● OBJETIVO DA TAREFA 1
Resuma o trecho citado em duas frases.

● TRECHO CITADO

###

Descrição da imagem: foto em preto e branco (fotógrafa Vera Albuquerque) de Leandra em pé de lado. Ela está apoiada em uma muleta, e com a outra mão na cintura. O olhar - direto para a câmera, mas de lado - é sedutor. O sorriso maroto no rosto é provacativo. A roupa de renda preta sensual e transparente, completam a 'produção' .
No Dia Nacional de Luta das Pessoas com deficiência, muitas
mulheres com deficiência ainda vivem isoladas em instituições, sofrem assédio moral, e são violentadas e
estupradas?
Eu falo
Para quem?
Ou com quem?
Falo?
Não! Nunca falei.
O que fiz foi reproduzir
o que falaram.
Ou não falaram.
E quando falaram não
foram para mim.
Talvez tenha sido para
quem pensaram que eu era.
E agora eu mesma descobri
que na verdade nunca
FALEI.

###

● ENTRADAS EXIBIDAS

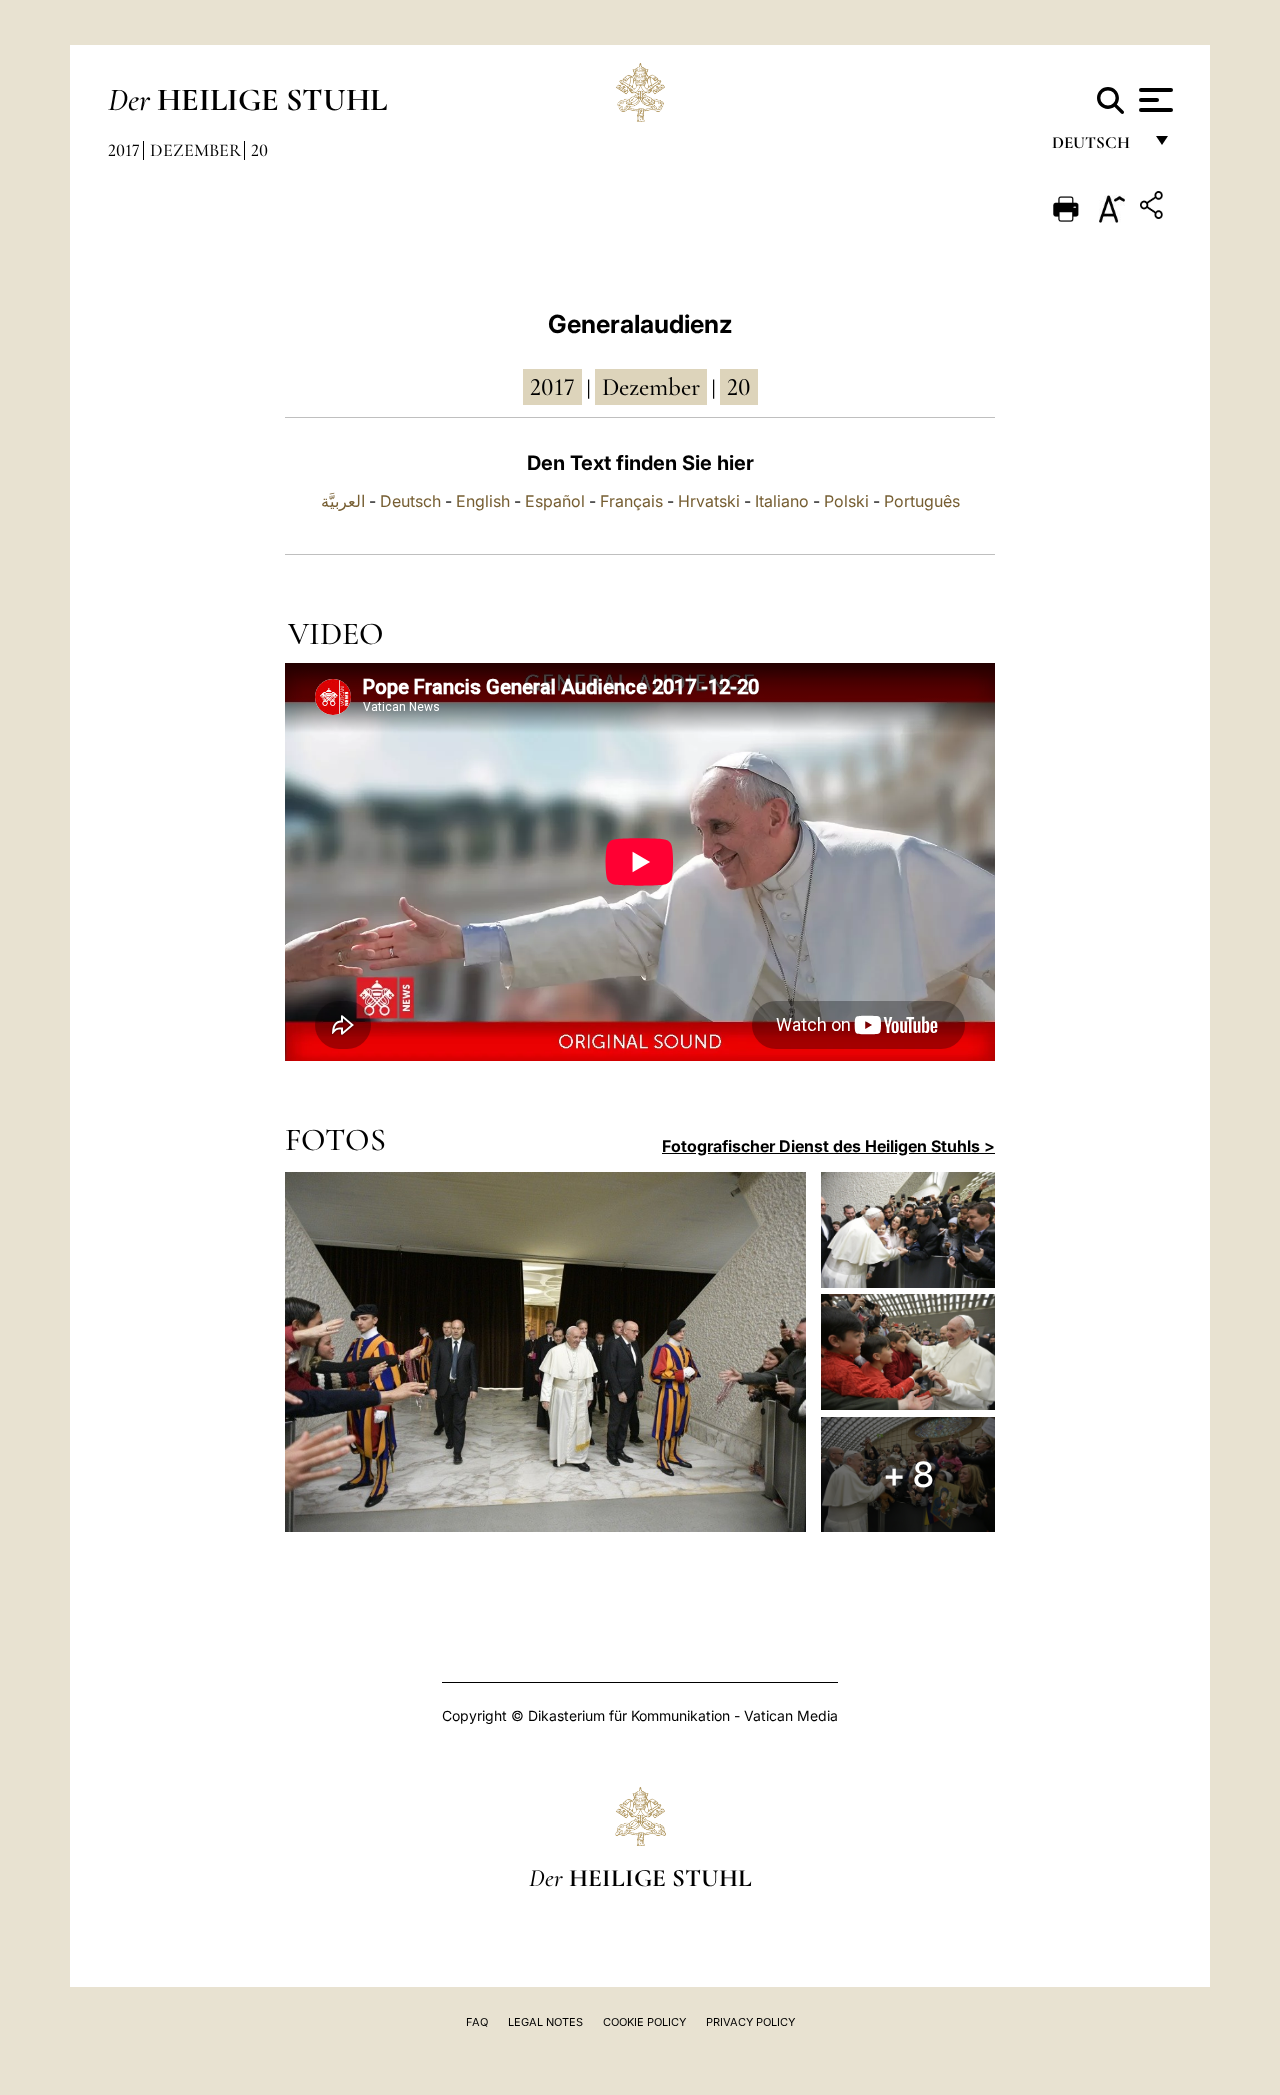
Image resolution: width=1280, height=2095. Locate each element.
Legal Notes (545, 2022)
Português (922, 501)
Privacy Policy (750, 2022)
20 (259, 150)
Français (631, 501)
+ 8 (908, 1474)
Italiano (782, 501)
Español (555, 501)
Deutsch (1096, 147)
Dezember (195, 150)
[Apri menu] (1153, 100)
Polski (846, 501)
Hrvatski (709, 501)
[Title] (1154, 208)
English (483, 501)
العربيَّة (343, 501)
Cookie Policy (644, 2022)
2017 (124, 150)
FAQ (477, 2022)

###

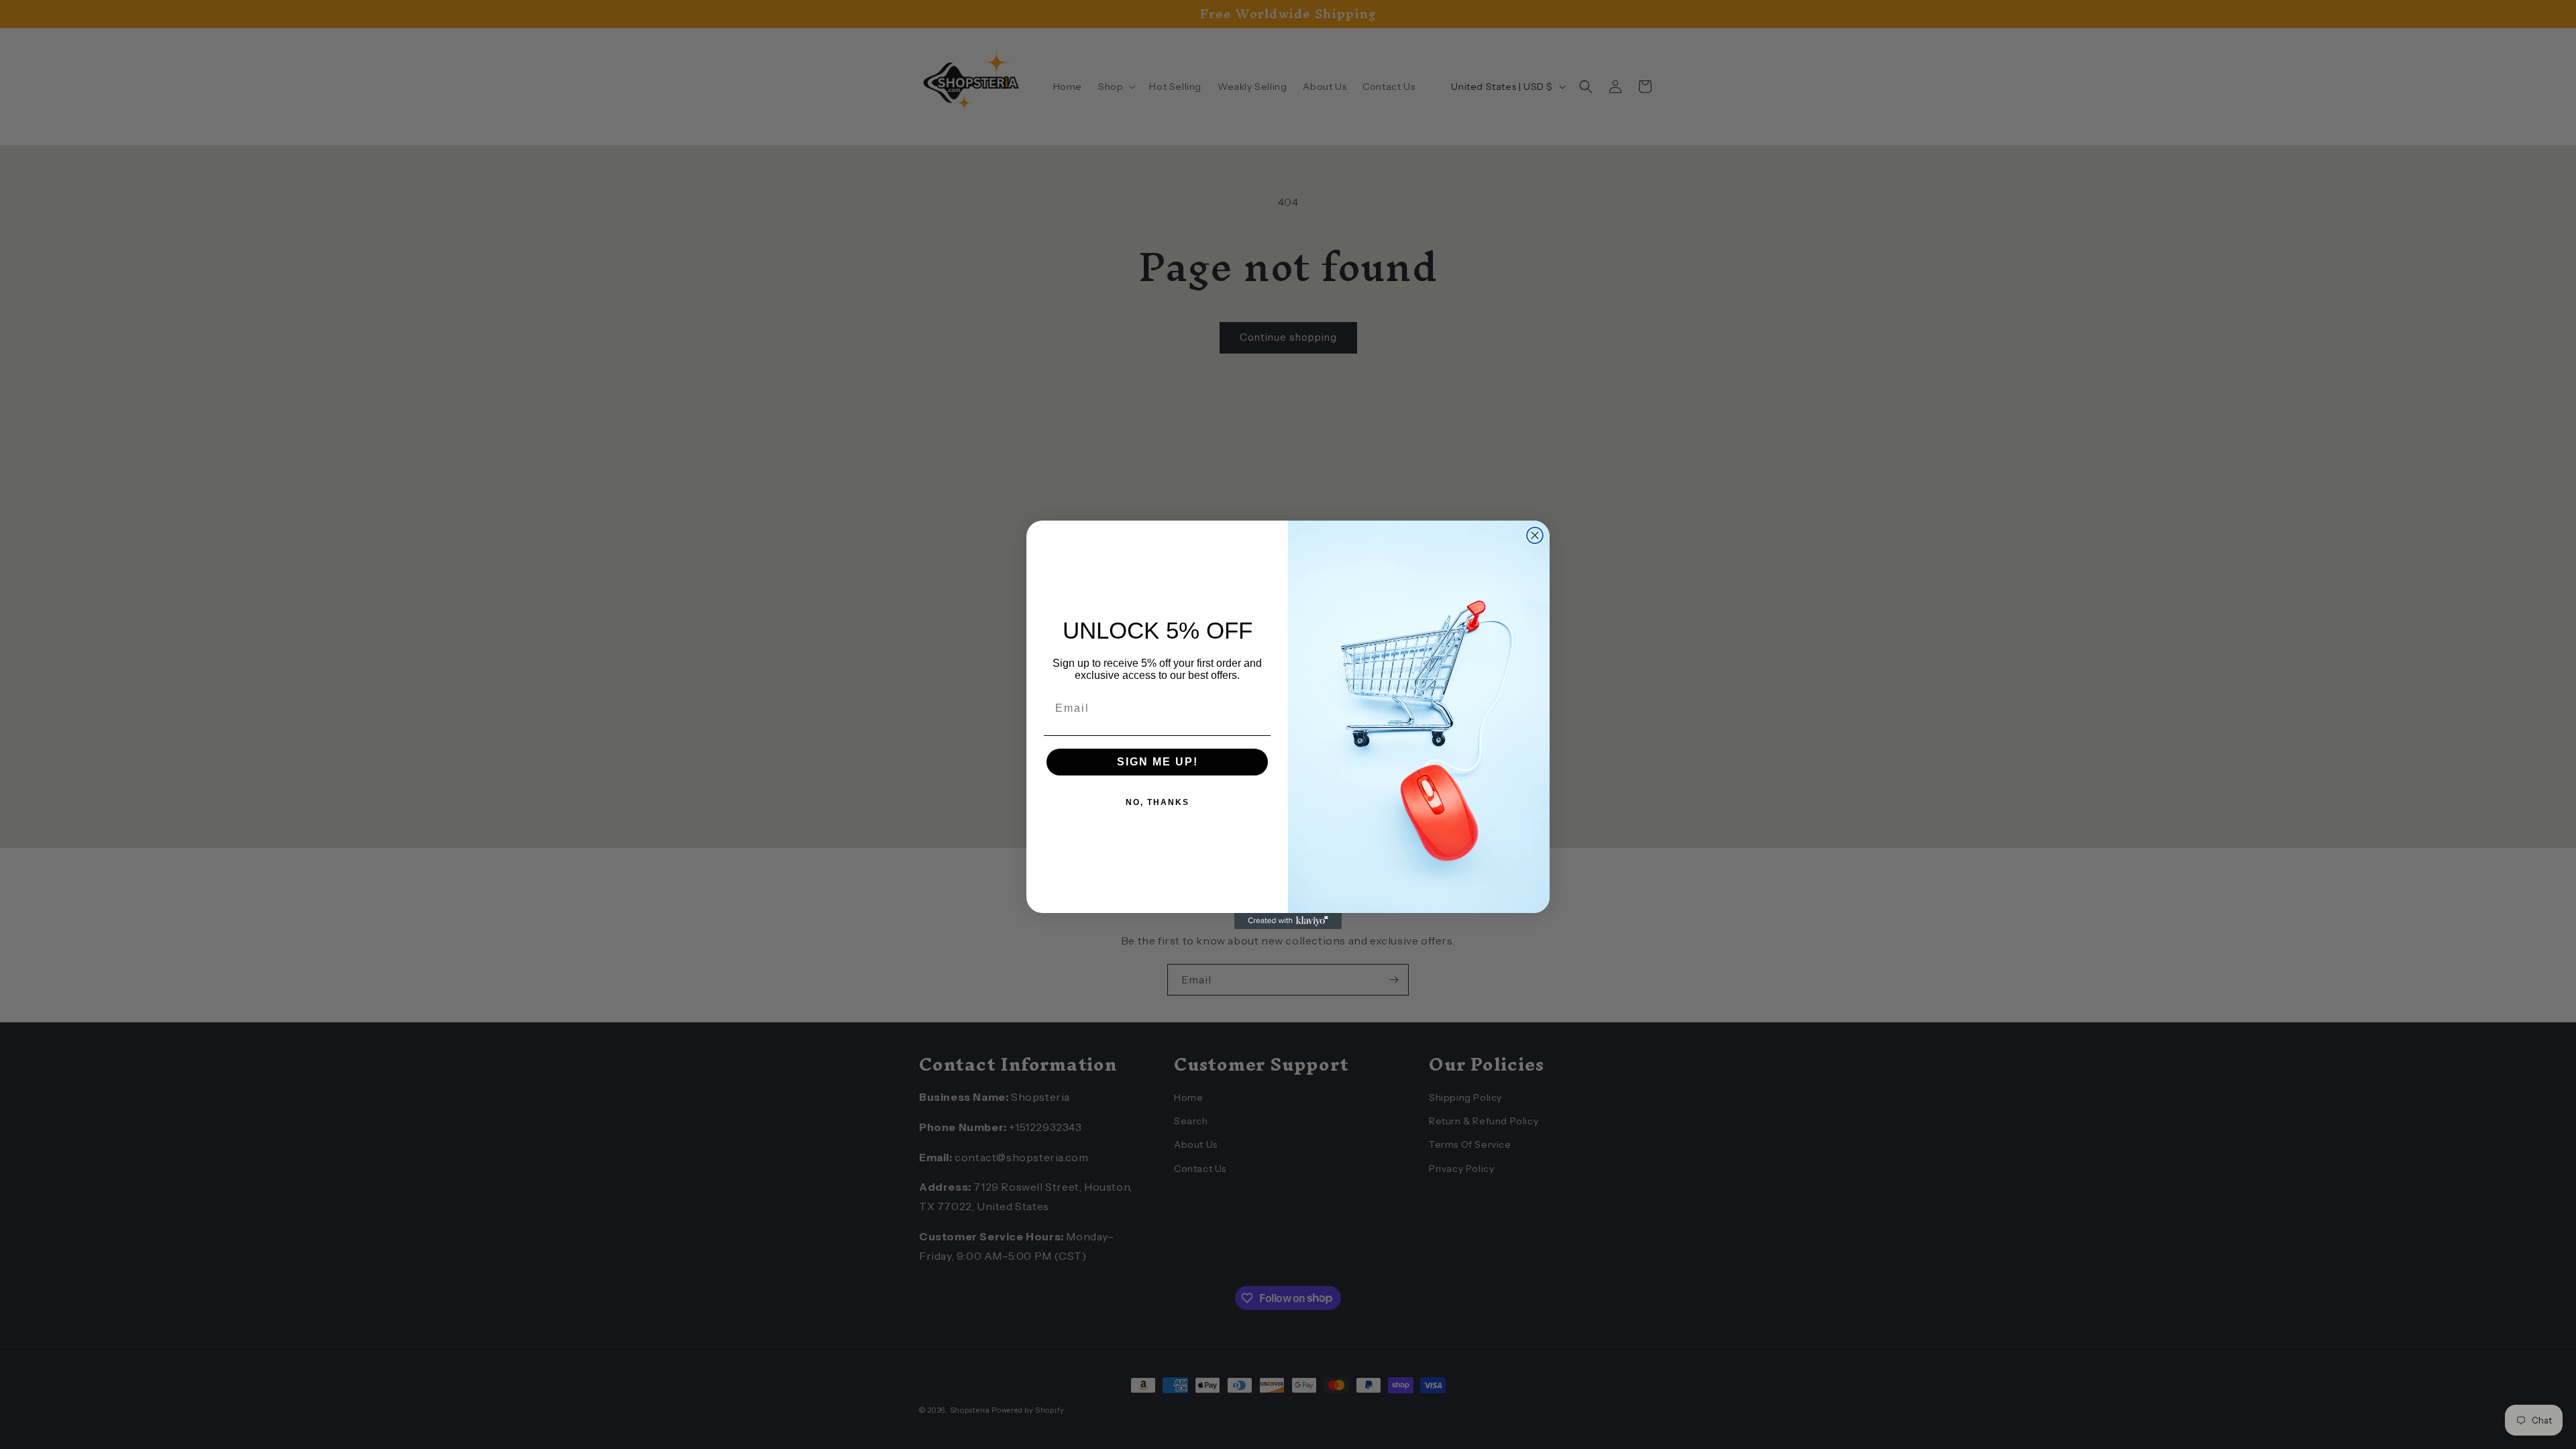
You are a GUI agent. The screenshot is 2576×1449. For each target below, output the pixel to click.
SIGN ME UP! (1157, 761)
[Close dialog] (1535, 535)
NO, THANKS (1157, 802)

###

● OBJETIVO DA TAREFA 2
Transcreva sem alterações as entradas do primeiro bloco, da linha que contém "8 (908, 1474)" até a linha que contém "2017 (124, 150)", incluindo as duas.

● RESPOSTA ESCRITA 1
O trecho descreve uma foto em preto e branco de Leandra em pé, apoiada em uma muleta e vestindo renda preta transparente. Depois, pergunta se, no Dia Nacional de Luta das Pessoas com Deficiência, muitas mulheres com deficiência ainda vivem isoladas em instituições, sofrem assédio moral e são violentadas, e traz versos em que quem fala afirma nunca ter falado, apenas reproduzido o que outros disseram ou não disseram.

● RESPOSTA ESCRITA 2
+ 8 (908, 1474)
Italiano (782, 501)
Español (555, 501)
Deutsch (1096, 147)
Dezember (195, 150)
[Apri menu] (1153, 100)
Polski (846, 501)
Hrvatski (709, 501)
[Title] (1154, 208)
English (483, 501)
العربيَّة (343, 501)
Cookie Policy (644, 2022)
2017 (124, 150)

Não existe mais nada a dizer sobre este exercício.